● **WHAT THIS TASK INVOLVES**
Retype, without any change, the first line of the records and every line after it through the one containing "You are a computer-use agent. The".

* * * * * * * * *

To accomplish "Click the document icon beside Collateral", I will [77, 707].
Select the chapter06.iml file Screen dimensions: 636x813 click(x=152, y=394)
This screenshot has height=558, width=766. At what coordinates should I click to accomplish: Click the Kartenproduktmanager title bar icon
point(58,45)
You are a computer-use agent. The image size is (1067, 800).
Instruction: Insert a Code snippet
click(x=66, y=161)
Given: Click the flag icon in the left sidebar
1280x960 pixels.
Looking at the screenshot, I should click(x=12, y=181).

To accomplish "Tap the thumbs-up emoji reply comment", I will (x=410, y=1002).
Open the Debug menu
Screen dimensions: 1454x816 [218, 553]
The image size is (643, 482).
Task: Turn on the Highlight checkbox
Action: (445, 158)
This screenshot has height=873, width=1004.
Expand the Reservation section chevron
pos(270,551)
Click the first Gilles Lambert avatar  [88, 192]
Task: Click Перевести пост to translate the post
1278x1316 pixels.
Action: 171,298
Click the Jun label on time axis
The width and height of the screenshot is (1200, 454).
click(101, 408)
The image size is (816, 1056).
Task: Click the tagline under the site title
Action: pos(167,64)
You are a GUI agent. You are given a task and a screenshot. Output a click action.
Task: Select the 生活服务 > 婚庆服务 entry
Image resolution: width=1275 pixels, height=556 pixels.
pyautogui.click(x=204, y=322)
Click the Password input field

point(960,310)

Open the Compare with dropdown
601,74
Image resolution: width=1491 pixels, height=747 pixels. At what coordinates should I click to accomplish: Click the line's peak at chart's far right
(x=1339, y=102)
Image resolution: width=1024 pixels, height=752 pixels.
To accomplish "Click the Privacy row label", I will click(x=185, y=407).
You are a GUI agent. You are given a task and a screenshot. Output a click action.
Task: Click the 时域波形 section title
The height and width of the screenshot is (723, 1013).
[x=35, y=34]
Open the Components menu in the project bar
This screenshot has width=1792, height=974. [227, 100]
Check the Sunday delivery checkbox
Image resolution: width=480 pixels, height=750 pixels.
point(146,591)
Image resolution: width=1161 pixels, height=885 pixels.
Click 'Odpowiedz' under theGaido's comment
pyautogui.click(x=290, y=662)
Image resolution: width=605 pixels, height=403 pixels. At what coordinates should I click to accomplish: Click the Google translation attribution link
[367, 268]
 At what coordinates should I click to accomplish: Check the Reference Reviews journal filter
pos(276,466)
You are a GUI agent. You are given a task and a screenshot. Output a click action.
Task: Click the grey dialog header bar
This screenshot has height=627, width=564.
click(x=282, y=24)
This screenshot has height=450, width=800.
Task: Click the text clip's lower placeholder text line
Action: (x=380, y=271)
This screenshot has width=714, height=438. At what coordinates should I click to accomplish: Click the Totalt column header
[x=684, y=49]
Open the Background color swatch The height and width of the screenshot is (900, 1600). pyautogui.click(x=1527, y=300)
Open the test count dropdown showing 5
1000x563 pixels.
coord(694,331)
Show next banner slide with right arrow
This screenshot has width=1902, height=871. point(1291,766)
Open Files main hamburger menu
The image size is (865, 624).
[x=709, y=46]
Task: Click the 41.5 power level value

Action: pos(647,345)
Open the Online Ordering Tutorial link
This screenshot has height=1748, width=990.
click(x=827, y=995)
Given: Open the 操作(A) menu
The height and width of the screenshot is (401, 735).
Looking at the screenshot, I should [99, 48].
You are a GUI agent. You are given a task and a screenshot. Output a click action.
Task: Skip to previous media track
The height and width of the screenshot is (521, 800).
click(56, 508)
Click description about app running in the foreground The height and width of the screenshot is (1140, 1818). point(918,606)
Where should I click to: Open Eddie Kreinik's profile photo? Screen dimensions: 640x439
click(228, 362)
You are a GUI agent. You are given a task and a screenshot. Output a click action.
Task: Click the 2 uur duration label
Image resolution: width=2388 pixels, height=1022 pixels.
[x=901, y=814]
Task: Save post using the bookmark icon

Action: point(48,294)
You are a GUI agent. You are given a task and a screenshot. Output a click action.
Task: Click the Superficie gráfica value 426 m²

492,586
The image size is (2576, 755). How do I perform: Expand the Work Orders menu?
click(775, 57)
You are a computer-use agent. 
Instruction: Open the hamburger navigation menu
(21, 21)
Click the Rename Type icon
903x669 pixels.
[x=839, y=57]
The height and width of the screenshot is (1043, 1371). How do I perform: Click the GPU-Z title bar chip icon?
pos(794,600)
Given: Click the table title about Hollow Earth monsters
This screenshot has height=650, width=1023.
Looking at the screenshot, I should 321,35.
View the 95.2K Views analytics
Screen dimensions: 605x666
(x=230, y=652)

* * * * * * * * *

● **RESULT BELOW**
To accomplish "Click the document icon beside Collateral", I will [77, 707].
Select the chapter06.iml file Screen dimensions: 636x813 click(x=152, y=394)
This screenshot has height=558, width=766. At what coordinates should I click to accomplish: Click the Kartenproduktmanager title bar icon
point(58,45)
You are a computer-use agent. The image size is (1067, 800).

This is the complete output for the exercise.